オレの倍以上もの年月を生きた、偉大な魔法使い・・・。
見ているだけでわかる・・・! この小さな体に、いったいどれだけの魔力を秘めているんだ!?
案ずるな、若人よ。
人は自然に老いるものじゃ。
いずれはおぬしも・・・のう。
ちょっとイヤだなあ、って思い始めているオレがいる。
おぬし、迷いがあるようだな。
よかろう。 今日は特別じゃ。
人を超え、さらに魔法使いを超越した・・・神にもっとも近い、あのお方にお会いしてみるがよい。
お待ちください、大尊師様!
彼にはまだ早すぎます!
まだ・・・上がいるんだ・・・。
そ~れ、行くがよい。
ま、待って・・・!
そして、己の答えをつかむがよい・・・。
こ、ここは・・・。
よく来たな・・・人間よ。
いや。 魔法使い、そう呼ぶべきか。
あ、あなたは・・・?
女とかかわることなく、二千年あまりを過ごしてきた存在・・・。
すでに肉体は滅び、我が身は概念と成り果てた。
すげぇ! アルティメットまどかみたいだ!
人の体を持つうちは、まだ「もしかしたら、オレもいつか女とイチャイチャできるかも・・・」などと夢を見ることもあろう。
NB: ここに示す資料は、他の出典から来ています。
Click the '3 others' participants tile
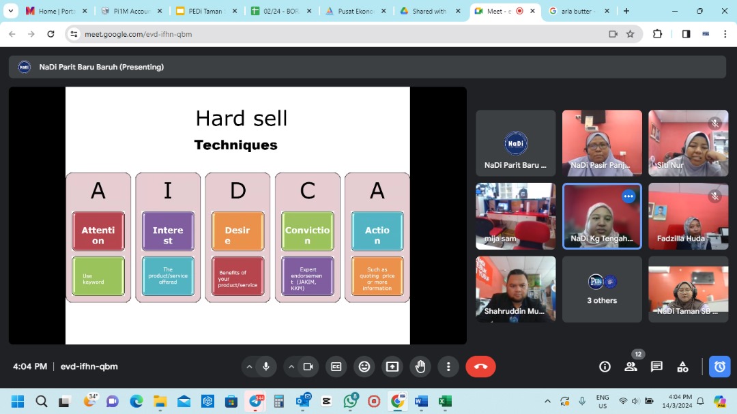The image size is (737, 414). 602,289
だが、真なる魔法使いともなれば、このように肉体すら必要ない。
そ、そうですか・・・。
若き魔法使いよ・・・。
戻って己の道筋・・・生きる道標を刻むがよい・・・。
う、うおおおおーっ!!
こ、ここは・・・?
大尊師の家だ。
戻った・・・のか。
よい経験をしたようだな、若き魔法使いよ。
は、はぁ・・・。
ホッホッホ・・・。 どうであったかな?
この先、己がどう生きるか・・・答えは出たかのう?
風俗に行って、魔法使い卒業します!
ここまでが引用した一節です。